India attractive destination for health tourism: Study

April 2nd, 2008 - 8:43 pm ICT by admin  

New Delhi, April 2 (IANS) Indian corporate hospitals are well equipped, proficient and could measure up to or even outshine any hospital in the West, making the nation an attractive destination for health tourism, a Planning Commission report released Wednesday said. But the report said the main impediment for medical tourists coming from Britain and the US for major surgeries was that the insurance companies were not willing to cover treatment in India.

The report, released by Planning Commission Deputy Chairman Montek Singh Ahluwalia here, also said India’s value proposition was its ability to offer highly cost competitive medical treatment with the most up-to-date technological advances.

It is estimated that in 2002 as many as 150,000 medical tourists travelled to India, bringing in earnings of $300 million.

Quoting the Confederation of Indian Industry-McKinsey report of 2002, it said projections suggested the figure would go up to $2 billion by 2012.

The Planning Commission formed a high-level group on the services sector, including health, to comprehensively examine various aspects influencing the performances of the sectors and to suggest short and long term policies to improve and sustain its competitiveness in the coming years. The report was released after a 10-month examination of the sector.

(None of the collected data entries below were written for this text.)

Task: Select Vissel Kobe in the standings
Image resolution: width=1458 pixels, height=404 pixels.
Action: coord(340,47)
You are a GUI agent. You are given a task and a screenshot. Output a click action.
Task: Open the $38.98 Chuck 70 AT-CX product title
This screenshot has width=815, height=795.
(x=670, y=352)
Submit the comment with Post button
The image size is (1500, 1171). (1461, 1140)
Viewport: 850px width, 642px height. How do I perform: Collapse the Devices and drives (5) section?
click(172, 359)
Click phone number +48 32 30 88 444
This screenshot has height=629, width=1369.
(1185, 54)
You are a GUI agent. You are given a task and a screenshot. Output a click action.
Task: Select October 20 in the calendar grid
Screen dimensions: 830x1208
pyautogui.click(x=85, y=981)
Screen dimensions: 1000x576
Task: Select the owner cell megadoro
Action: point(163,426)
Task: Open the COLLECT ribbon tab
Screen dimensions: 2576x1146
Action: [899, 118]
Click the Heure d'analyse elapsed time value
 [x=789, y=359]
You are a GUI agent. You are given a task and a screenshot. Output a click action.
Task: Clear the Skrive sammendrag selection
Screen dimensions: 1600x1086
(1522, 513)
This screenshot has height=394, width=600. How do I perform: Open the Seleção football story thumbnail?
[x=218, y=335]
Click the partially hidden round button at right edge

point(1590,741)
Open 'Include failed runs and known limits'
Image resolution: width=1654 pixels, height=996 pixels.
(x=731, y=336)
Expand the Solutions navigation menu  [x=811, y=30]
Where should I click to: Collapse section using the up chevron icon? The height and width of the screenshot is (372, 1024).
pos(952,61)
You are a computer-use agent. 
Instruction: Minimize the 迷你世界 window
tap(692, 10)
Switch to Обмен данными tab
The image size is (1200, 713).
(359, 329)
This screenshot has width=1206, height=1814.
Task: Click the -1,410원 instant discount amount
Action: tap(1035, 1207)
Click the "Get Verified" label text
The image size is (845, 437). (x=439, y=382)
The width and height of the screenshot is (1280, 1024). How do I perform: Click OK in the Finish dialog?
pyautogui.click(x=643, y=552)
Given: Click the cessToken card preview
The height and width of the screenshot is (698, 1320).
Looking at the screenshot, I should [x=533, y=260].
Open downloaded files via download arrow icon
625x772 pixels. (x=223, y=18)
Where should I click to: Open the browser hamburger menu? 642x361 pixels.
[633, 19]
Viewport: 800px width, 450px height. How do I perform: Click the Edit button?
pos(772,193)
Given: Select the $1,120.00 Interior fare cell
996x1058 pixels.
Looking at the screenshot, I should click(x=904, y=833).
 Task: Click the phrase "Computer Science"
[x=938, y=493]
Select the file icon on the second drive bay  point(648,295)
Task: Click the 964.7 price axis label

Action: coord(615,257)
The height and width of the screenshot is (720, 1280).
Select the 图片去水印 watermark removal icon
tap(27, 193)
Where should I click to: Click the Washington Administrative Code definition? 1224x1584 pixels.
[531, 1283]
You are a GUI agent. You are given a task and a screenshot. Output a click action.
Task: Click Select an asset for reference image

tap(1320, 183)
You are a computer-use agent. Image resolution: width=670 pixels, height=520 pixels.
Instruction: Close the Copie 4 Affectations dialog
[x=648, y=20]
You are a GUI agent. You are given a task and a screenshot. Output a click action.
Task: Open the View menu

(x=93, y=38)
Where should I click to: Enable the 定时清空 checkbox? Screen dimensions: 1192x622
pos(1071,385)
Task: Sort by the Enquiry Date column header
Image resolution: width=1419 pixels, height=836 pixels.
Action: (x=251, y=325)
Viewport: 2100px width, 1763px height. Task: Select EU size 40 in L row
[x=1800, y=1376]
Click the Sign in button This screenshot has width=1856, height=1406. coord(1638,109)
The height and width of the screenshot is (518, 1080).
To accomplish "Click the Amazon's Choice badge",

The report said while a heart bypass surgery would cost a patient $6,000 in India, the same surgery would cost the person $7,894 in Thailand, $10,417 in Singapore, $23,938 in the US and $19,700 in Britain.

A cosmetic surgery would cost $3,500 in Thailand, $20,000 in the US and $10,000 in Britain. But the same surgery would cost only $2,000 in India, the report said.

“What is significant is that the hospitals established by the private corporate players are of world class. They have not only the latest medical technological facilities but also the services of Indian doctors and nurses with a high degree of proficiency,” said the group’s chairman, Anwarul Hoda, who is the member (International Economics) in the Planning Commission.

The Indian government has moved to provide visa facilities for the medical tourists, it added.

“The main clientele comes from the SAARC countries but an increasing number of NRIs settled in the US and Britain have also been availing of the healthcare services in India,” it said.

The report pointed out insurance companies were not ready to provide insurance cover but hoped that the cost savings involved in getting treatment done in India would make them to be flexible.

“Already some hospitals are entering into alliance with international insurance companies for making it possible to send patients to India for treatment,” it added.

The report said the competitiveness of India in medical value travel is enhanced by the attractiveness of the alternative systems of medicine, particularly ayurveda.

“A large number of tourists, both domestic and foreign, undergo treatment under ayurveda not only for improving their fitness and well-being but also for curing many types of chronic diseases,” it added.

Praising Kerala, the report said: “The unique position that Kerala enjoys with respect to Ayurveda is due to the fact that the treatment in the state has proved effective in dealing with certain diseases, which are incurable by other systems.”